Sample answer: Pinecone is a fully managed vector database — easiest to get started, scales automatically, but is a paid external service and your data is not self-hosted. Weaviate is open-source and can be self-hosted or used as a cloud service; it supports hybrid search natively and has a rich schema/filtering system. pgvector is a Postgres extension — if you are already on Postgres, it adds vector similarity search without a new service. The trade-off is that Postgres is not purpose-built for ANN search and may be slower at very large scale. For startups, pgvector (operationally simple) or Pinecone (fully managed) make sense. For enterprises with data residency requirements, self-hosted Weaviate or Qdrant. At very large scale (hundreds of millions of vectors), purpose-built systems like Pinecone or Milvus outperform pgvector.

Q: What is HNSW and why does it matter for vector search?

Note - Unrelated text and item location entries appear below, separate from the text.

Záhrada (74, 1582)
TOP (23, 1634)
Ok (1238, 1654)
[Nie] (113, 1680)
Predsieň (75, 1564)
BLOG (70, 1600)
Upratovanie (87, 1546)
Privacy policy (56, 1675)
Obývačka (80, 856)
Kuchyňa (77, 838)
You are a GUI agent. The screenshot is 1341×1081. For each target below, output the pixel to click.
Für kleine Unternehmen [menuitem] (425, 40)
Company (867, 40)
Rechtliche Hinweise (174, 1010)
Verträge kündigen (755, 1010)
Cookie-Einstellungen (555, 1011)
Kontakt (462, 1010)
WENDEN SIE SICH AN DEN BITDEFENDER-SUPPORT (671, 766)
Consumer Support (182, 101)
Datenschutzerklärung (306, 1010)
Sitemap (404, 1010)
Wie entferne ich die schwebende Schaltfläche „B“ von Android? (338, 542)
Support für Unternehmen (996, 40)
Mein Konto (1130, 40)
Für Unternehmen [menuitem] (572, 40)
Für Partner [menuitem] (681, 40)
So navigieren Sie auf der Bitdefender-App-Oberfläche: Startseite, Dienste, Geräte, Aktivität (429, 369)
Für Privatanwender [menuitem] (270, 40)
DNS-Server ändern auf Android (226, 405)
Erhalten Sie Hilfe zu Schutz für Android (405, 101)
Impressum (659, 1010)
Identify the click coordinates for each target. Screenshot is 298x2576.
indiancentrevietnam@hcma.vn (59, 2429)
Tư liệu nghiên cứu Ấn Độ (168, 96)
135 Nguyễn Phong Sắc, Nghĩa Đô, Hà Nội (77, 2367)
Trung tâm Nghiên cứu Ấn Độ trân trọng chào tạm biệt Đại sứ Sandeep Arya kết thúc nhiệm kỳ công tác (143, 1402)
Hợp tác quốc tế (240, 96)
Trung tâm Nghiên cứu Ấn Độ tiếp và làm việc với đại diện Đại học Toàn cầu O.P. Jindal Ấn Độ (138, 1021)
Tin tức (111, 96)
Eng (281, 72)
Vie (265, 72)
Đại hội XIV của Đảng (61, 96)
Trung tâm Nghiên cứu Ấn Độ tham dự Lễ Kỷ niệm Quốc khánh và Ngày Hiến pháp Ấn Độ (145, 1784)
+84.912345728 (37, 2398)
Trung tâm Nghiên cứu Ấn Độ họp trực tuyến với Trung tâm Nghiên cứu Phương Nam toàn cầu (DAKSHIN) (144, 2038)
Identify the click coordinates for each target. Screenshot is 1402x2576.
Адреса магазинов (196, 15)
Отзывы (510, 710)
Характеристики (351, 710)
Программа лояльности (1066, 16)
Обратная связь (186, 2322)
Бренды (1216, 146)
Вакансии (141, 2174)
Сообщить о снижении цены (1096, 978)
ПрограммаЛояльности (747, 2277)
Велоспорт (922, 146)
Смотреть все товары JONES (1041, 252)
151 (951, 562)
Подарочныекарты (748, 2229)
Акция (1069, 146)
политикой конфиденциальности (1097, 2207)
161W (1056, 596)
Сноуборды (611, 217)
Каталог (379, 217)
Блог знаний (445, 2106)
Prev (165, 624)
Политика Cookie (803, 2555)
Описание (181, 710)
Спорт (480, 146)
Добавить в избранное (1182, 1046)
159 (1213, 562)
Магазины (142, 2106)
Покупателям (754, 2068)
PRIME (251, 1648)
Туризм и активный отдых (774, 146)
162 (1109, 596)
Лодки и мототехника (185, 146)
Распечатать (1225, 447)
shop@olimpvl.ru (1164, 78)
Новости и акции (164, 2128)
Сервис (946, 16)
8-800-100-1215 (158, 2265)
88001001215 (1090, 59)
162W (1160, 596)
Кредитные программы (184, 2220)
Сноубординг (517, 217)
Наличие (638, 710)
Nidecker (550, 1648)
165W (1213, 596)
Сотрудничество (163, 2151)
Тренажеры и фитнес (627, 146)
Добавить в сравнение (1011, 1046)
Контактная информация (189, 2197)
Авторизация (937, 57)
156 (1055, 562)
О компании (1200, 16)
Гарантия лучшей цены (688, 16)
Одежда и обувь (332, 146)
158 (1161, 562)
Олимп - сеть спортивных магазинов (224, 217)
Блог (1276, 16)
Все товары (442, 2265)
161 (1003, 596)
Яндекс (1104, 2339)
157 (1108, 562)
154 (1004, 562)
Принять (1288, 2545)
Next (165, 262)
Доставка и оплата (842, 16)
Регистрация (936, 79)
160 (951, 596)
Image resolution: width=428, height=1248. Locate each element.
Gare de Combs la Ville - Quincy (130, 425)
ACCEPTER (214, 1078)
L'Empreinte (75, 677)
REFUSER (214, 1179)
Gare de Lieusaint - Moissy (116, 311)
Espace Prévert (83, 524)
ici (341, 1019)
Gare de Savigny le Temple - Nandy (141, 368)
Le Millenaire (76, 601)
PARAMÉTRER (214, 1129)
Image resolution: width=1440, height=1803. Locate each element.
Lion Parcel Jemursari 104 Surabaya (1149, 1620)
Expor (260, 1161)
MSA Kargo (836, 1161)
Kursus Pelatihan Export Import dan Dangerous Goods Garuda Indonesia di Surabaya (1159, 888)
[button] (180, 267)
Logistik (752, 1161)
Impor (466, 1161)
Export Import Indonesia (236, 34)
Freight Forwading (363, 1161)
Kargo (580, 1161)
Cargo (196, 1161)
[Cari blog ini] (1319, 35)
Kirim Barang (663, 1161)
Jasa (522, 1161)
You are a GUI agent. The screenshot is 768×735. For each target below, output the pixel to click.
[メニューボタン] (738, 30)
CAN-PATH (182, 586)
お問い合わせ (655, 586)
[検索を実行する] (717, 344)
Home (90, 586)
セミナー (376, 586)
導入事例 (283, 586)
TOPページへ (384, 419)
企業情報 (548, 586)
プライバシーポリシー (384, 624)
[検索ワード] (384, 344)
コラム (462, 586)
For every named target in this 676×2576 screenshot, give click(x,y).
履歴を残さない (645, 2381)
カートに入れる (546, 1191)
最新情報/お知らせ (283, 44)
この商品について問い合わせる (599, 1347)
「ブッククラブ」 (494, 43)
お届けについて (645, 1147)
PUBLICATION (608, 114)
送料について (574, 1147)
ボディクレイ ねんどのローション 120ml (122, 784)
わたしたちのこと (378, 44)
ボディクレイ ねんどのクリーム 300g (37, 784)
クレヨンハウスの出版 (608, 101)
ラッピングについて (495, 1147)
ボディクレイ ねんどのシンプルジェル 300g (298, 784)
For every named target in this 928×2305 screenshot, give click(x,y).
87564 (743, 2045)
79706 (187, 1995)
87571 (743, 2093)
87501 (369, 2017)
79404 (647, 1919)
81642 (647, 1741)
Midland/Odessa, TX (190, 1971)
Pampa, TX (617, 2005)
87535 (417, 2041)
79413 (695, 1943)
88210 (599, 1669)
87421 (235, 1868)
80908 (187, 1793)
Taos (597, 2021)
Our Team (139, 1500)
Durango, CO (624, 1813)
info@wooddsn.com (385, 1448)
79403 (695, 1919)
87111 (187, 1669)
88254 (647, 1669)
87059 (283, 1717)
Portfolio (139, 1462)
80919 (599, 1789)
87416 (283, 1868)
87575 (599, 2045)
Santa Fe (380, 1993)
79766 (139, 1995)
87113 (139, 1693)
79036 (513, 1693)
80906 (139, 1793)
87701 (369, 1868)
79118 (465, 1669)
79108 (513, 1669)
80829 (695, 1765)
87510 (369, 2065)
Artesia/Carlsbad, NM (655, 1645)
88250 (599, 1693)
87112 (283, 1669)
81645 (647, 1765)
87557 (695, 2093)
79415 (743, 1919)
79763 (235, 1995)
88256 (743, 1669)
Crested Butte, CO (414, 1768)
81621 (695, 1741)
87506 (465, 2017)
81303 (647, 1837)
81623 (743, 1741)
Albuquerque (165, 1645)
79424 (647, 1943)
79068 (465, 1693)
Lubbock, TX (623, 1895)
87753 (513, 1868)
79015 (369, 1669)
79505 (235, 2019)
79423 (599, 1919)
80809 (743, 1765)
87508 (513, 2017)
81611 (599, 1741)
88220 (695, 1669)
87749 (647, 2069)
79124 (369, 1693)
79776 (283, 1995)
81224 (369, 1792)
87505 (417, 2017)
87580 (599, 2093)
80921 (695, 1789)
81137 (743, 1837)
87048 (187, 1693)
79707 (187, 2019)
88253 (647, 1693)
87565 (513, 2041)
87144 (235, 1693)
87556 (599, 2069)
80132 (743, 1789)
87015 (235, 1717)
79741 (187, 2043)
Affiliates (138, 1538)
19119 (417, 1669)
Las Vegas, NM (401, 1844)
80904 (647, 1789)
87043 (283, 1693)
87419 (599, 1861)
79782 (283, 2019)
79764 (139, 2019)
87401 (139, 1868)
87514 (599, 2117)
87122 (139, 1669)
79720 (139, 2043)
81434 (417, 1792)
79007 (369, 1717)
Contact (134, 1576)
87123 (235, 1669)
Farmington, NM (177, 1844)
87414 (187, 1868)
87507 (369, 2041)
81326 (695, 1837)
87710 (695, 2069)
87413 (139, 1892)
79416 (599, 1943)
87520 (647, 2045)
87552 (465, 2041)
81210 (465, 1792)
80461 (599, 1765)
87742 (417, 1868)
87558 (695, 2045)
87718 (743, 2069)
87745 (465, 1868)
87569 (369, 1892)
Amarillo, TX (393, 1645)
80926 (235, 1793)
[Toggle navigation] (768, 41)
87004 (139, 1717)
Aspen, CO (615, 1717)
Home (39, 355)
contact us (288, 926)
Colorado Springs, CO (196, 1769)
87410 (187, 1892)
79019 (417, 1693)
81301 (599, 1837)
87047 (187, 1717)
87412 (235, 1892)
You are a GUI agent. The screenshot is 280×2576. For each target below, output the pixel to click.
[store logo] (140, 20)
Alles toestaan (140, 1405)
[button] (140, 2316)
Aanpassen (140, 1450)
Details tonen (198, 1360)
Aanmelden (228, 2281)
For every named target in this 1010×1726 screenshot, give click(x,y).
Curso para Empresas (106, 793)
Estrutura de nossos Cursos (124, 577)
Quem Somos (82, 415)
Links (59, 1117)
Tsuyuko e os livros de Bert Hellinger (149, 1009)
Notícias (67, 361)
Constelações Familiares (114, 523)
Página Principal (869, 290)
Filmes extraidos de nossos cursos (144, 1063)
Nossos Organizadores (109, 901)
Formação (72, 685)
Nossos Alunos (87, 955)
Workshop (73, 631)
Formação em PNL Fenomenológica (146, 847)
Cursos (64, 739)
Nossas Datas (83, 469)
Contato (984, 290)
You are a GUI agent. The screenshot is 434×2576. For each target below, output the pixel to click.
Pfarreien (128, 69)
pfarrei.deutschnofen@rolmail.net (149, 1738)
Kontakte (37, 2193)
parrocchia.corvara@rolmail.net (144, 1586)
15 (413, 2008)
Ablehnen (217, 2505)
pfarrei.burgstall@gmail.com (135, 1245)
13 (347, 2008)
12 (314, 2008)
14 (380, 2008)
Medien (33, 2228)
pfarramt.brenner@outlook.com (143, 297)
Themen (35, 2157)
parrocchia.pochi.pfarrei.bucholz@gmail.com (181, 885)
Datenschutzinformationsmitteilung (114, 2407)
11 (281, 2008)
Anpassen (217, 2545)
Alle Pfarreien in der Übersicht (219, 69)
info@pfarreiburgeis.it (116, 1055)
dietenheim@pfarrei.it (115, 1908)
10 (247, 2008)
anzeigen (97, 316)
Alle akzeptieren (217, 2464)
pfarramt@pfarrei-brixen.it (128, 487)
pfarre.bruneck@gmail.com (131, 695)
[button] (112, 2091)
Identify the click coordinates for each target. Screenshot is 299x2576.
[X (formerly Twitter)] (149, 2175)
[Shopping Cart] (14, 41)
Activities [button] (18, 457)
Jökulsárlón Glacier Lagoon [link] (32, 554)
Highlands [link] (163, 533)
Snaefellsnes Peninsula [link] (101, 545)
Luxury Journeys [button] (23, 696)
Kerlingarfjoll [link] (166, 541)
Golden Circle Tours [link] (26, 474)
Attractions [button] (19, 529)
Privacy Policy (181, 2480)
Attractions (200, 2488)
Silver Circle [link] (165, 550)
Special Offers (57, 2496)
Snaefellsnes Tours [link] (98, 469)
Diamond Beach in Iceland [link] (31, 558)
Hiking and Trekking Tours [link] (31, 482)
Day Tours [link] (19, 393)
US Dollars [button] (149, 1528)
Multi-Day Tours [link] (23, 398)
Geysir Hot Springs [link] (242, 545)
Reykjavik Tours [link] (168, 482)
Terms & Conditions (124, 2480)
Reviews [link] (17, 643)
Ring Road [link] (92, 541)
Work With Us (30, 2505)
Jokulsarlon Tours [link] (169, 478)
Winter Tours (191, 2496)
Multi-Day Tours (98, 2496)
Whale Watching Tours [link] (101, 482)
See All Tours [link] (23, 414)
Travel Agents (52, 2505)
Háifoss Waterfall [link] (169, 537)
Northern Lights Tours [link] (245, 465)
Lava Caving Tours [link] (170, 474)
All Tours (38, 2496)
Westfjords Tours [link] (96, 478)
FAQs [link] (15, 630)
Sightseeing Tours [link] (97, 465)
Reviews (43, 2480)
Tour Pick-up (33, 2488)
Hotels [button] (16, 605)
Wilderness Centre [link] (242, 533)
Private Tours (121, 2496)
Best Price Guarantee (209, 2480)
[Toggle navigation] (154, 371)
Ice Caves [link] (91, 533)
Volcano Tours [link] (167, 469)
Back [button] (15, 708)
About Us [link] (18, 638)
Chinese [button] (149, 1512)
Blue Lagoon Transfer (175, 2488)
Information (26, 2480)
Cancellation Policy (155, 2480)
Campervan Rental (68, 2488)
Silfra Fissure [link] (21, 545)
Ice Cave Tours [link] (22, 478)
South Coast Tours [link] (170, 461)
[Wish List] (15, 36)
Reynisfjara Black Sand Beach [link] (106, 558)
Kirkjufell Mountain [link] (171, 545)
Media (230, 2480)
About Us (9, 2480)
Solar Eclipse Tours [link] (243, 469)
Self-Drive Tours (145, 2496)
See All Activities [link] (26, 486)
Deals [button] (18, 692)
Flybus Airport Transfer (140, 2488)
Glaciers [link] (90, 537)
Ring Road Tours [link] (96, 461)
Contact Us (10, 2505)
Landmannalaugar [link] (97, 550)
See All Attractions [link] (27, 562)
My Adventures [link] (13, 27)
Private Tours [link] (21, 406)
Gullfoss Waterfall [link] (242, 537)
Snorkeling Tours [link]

Sample answer: Hierarchical Navigable Small World (HNSW) is an approximate nearest neighbour algorithm that builds a multi-layer graph structure enabling very fast similarity search at the cost of some accuracy (it is approximate, not exact) and higher memory usage. Most production vector databases use HNSW because it achieves sub-millisecond search over millions of vectors — exact search would be too slow. The key parameters are ef_construction (index build quality, higher = more accurate but slower to build) and ef (search quality at query time, higher = more accurate but slower queries). Understanding this helps you tune the accuracy/speed trade-off for your specific use case.

Evaluation Questions

Q: What RAGAS metrics do you use and what does each measure?

Sample answer: RAGAS provides four key metrics. Faithfulness measures whether the generated answer is supported by the retrieved context — catches hallucinations where the model adds facts not present in the retrieved documents. Answer relevance measures whether the answer actually addresses the question asked — catches off-topic responses even when they are factually grounded. Context precision measures whether the retrieved contexts are relevant — high recall + low precision means you are retrieving noise. Context recall measures whether all information needed to answer the question was actually retrieved — low recall means your retrieval is missing key passages. In production, I track faithfulness and answer relevance as the primary quality metrics and context precision/recall for diagnosing retrieval problems.

Q: How do you debug a RAG system that is giving wrong answers?

Sample answer: I diagnose by isolating the retrieval and generation stages separately. First, check retrieval: log the retrieved chunks for failing queries and manually inspect whether the right content was retrieved. If not retrieved — embedding model may not suit the domain, chunks are too large/small, or the query needs reformulation (HyDE — generate a hypothetical answer and use that for retrieval instead of the raw query). If retrieved correctly but wrong answer — the issue is in generation: context is too noisy (add re-ranking), the prompt is not instructing the model to stay within context (strengthen grounding instruction), or the answer requires combining multiple retrieved chunks (use Map-Reduce or multi-hop retrieval). Adding structured logging at every stage — retrieved chunks, similarity scores, re-ranker scores, generation input/output — is essential for systematic debugging.